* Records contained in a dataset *
▽

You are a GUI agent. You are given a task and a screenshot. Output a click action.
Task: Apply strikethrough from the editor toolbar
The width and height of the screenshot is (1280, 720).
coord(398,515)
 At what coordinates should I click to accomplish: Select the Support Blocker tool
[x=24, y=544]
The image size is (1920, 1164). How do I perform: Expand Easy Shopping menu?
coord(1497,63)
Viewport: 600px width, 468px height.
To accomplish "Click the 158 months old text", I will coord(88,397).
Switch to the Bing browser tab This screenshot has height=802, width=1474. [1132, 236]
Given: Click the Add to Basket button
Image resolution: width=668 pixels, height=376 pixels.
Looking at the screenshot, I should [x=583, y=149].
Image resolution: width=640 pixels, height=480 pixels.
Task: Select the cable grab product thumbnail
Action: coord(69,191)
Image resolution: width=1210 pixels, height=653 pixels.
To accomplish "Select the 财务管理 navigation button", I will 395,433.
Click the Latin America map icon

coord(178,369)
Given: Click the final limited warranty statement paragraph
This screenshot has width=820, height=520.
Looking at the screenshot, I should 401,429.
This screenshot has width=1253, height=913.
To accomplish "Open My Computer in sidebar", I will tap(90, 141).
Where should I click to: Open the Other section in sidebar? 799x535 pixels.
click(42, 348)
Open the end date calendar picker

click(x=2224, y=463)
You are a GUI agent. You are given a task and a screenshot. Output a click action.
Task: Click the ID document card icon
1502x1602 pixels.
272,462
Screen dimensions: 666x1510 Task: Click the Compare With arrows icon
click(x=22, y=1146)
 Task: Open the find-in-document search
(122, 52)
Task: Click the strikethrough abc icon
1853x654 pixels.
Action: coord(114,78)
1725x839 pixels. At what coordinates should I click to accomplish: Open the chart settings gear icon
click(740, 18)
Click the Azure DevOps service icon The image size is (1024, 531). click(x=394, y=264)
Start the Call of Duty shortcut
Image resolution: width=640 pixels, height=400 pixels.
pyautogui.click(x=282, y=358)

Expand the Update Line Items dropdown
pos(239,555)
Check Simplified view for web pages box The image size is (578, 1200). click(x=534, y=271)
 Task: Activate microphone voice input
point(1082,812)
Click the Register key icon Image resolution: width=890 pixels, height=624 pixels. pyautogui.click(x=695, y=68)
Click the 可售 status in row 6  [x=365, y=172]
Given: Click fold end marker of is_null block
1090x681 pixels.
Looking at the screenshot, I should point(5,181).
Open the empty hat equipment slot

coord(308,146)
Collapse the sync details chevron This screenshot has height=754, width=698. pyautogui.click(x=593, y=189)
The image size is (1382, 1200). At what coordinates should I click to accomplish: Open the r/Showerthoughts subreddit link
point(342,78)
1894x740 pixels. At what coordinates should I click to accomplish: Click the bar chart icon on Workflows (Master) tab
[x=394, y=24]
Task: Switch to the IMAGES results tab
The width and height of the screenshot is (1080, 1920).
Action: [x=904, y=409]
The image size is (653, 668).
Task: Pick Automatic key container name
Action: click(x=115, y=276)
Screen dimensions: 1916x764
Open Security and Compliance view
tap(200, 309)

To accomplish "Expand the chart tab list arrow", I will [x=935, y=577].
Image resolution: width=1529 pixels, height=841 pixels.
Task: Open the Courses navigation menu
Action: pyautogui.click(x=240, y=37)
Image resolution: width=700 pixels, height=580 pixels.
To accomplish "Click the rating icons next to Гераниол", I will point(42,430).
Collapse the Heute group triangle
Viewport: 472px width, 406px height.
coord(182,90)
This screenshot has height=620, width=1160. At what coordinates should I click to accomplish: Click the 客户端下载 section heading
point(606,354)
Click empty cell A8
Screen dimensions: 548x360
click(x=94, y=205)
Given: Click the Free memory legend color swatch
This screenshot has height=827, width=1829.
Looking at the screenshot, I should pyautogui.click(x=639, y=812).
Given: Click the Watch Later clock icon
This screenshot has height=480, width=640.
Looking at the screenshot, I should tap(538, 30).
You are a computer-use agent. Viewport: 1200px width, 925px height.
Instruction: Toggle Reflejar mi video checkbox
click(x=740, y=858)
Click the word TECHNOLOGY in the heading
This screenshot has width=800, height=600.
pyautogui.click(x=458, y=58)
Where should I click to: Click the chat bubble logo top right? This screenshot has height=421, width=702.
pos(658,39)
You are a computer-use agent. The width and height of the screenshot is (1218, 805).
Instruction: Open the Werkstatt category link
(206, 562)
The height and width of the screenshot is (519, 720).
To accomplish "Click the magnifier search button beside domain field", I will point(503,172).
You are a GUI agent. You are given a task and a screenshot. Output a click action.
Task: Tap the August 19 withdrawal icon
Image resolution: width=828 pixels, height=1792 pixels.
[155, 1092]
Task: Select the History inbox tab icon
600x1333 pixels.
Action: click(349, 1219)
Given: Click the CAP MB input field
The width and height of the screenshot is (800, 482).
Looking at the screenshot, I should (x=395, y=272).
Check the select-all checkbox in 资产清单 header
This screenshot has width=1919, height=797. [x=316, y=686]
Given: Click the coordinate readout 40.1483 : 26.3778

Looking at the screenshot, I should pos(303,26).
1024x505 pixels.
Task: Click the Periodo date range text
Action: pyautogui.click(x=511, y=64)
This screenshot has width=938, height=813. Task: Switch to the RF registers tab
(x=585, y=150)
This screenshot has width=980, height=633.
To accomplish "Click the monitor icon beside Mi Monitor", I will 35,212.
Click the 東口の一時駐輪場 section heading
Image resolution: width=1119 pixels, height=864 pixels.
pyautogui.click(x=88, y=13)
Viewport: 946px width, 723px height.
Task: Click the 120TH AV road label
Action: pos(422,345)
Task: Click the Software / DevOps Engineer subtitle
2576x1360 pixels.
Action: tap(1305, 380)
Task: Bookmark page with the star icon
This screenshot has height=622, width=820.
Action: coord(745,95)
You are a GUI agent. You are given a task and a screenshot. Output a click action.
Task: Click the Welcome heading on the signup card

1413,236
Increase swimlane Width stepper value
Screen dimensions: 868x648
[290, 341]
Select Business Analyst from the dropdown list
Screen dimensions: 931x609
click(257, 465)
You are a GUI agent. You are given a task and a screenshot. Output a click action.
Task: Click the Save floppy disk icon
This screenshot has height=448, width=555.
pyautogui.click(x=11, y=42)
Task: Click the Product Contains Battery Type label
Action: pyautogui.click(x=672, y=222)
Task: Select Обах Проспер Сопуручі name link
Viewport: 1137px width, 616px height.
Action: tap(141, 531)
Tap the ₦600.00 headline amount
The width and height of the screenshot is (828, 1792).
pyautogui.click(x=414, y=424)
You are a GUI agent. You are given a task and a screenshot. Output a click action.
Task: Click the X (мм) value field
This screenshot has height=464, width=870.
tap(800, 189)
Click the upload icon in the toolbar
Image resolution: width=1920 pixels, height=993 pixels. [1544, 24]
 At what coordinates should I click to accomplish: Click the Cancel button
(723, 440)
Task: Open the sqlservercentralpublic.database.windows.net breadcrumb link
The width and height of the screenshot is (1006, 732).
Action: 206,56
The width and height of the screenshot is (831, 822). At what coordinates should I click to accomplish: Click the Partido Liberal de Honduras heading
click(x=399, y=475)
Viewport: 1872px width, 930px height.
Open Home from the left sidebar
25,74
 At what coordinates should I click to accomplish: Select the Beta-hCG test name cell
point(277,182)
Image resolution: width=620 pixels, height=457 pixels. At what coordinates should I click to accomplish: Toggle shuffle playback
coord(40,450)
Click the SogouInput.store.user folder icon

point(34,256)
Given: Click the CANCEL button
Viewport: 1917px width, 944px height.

△

* Work required *
Using the data above, extract exactly the lines from the one that holds "1725x839 pixels. At" to the one that holds "Collapse the sync", both ends included, and no others.

* Your response *
1725x839 pixels. At what coordinates should I click to accomplish: Open the chart settings gear icon
click(740, 18)
Click the Azure DevOps service icon The image size is (1024, 531). click(x=394, y=264)
Start the Call of Duty shortcut
Image resolution: width=640 pixels, height=400 pixels.
pyautogui.click(x=282, y=358)

Expand the Update Line Items dropdown
pos(239,555)
Check Simplified view for web pages box The image size is (578, 1200). click(x=534, y=271)
 Task: Activate microphone voice input
point(1082,812)
Click the Register key icon Image resolution: width=890 pixels, height=624 pixels. pyautogui.click(x=695, y=68)
Click the 可售 status in row 6  [x=365, y=172]
Given: Click fold end marker of is_null block
1090x681 pixels.
Looking at the screenshot, I should point(5,181).
Open the empty hat equipment slot

coord(308,146)
Collapse the sync details chevron This screenshot has height=754, width=698. pyautogui.click(x=593, y=189)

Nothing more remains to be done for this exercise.